Numerical Analysis of Discretized ${\cal N}=(2,2)$ SYM on Polyhedra

TL;DR

This paper numerically investigates the ${ m N}=(2,2)$ supersymmetric Yang-Mills theory on discretized curved spaces, introducing a new phase-quenched approximation to handle fermionic anomalies and analyze supersymmetry preservation.

Contribution

It proposes the anomaly-phase-quenched (APQ) method to address fermionic phase issues and demonstrates its effectiveness in preserving supersymmetry on discretized curved spaces.

Findings

APQ method successfully cancels $U(1)_A$ phase in the partition function.

The Ward-Takahashi identity for SUSY is estimated on the lattice.

Pseudo zero-modes significantly contribute to the pfaffian phase.

Abstract

We perform a numerical simulation of the two-dimensional ${\cal N}=(2,2)$ supersymmetric Yang-Mills (SYM) theory on the discretized curved space.
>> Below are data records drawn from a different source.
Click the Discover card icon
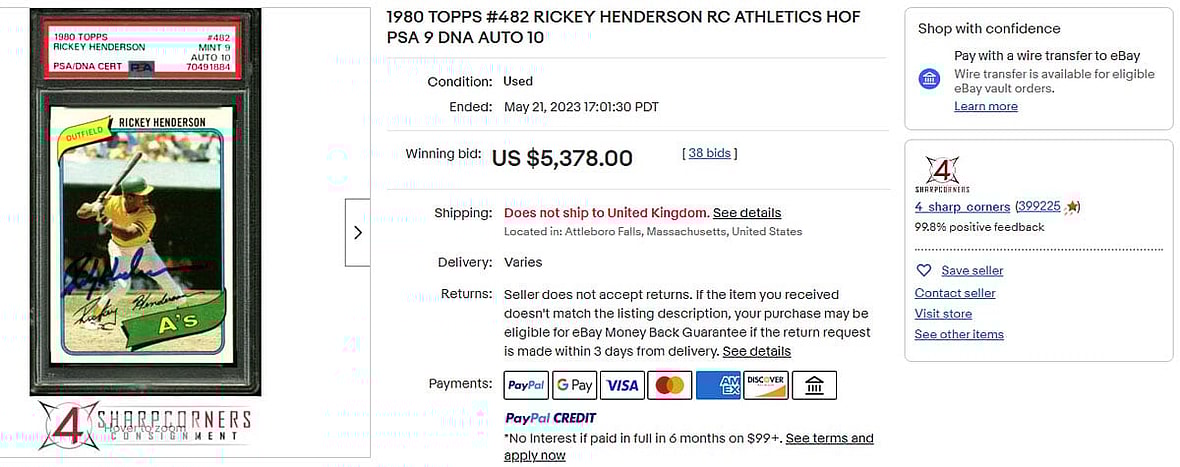The image size is (1180, 467). (766, 385)
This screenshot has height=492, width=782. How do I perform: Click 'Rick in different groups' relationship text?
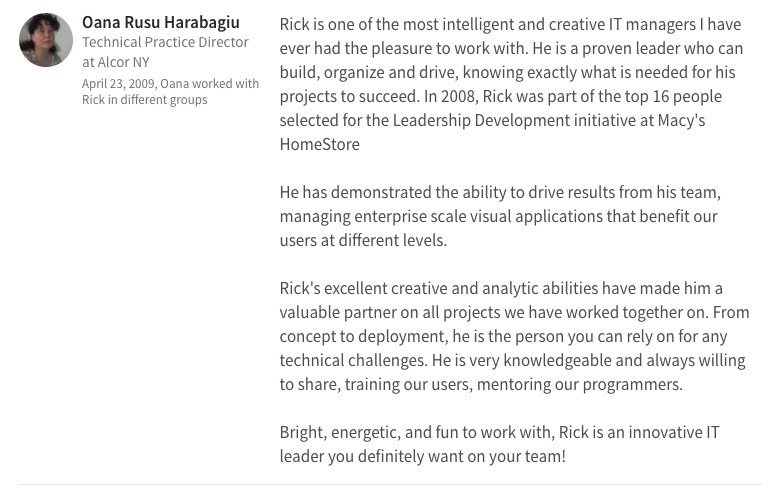coord(145,100)
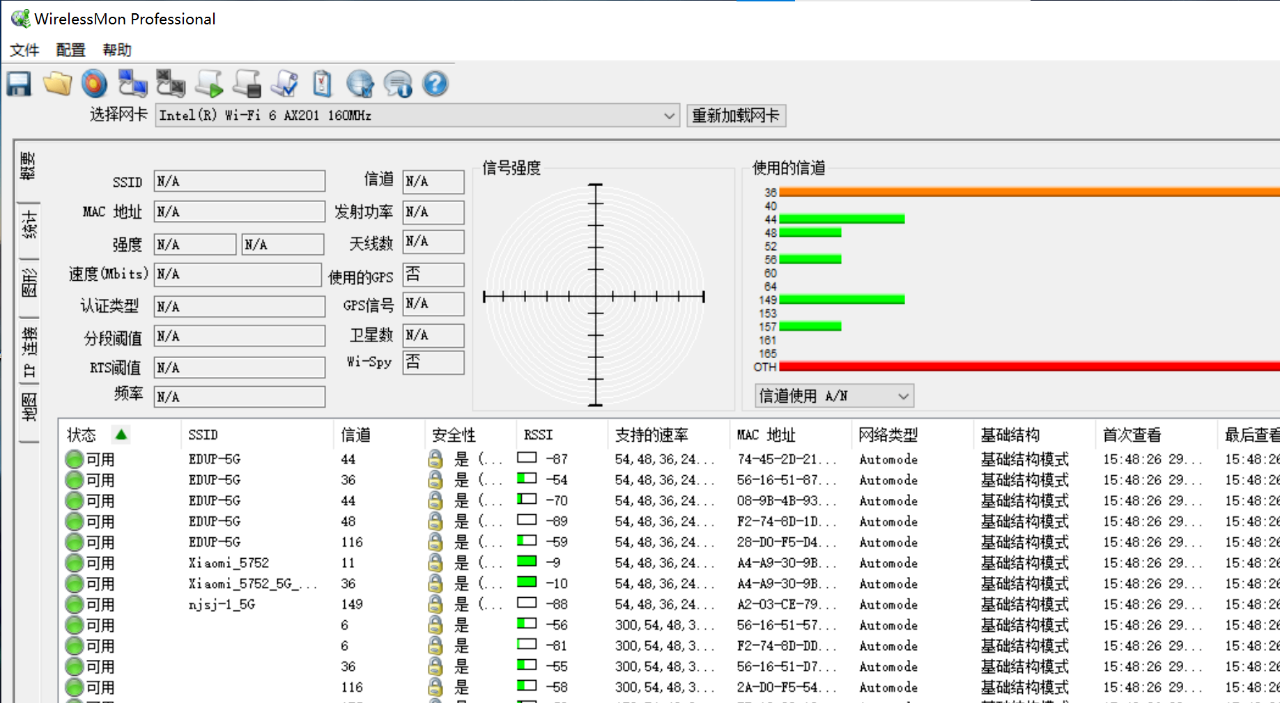This screenshot has width=1280, height=703.
Task: Open the 配置 menu
Action: 71,50
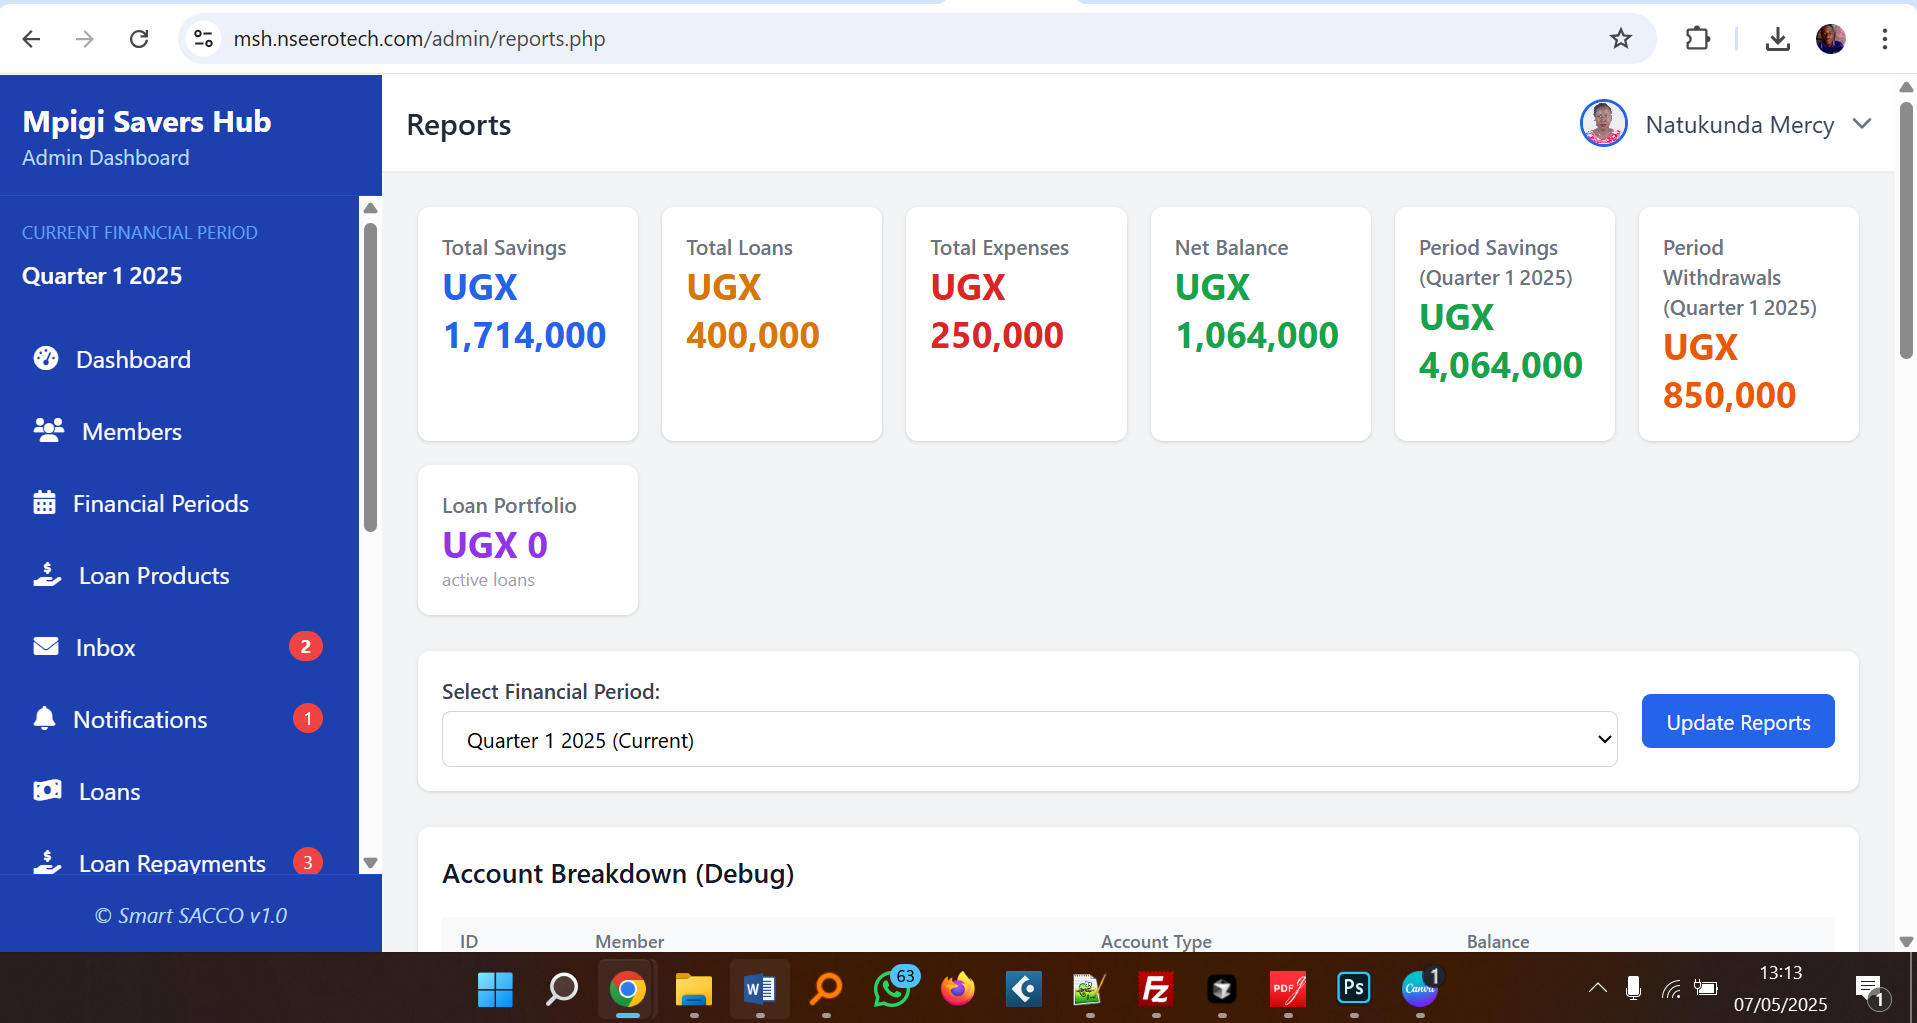Reload the reports page
The width and height of the screenshot is (1917, 1023).
pyautogui.click(x=139, y=39)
The $U(1)_{A}$ anomaly of the continuum theory is maintained also in the discretized theory as an unbalance of the number of the fermions. In the process, we propose a new phase-quenched approximation, which we call the "anomaly-phase-quenched (APQ) method", to make the partition function and observables well-defined by $U(1)_{A}$ phase cancellation. By adopting APQ method, we estimate the Ward-Takahashi identity for exact SUSY on lattice and clarify contribution of the pseudo zero-modes to the pfaffian phase.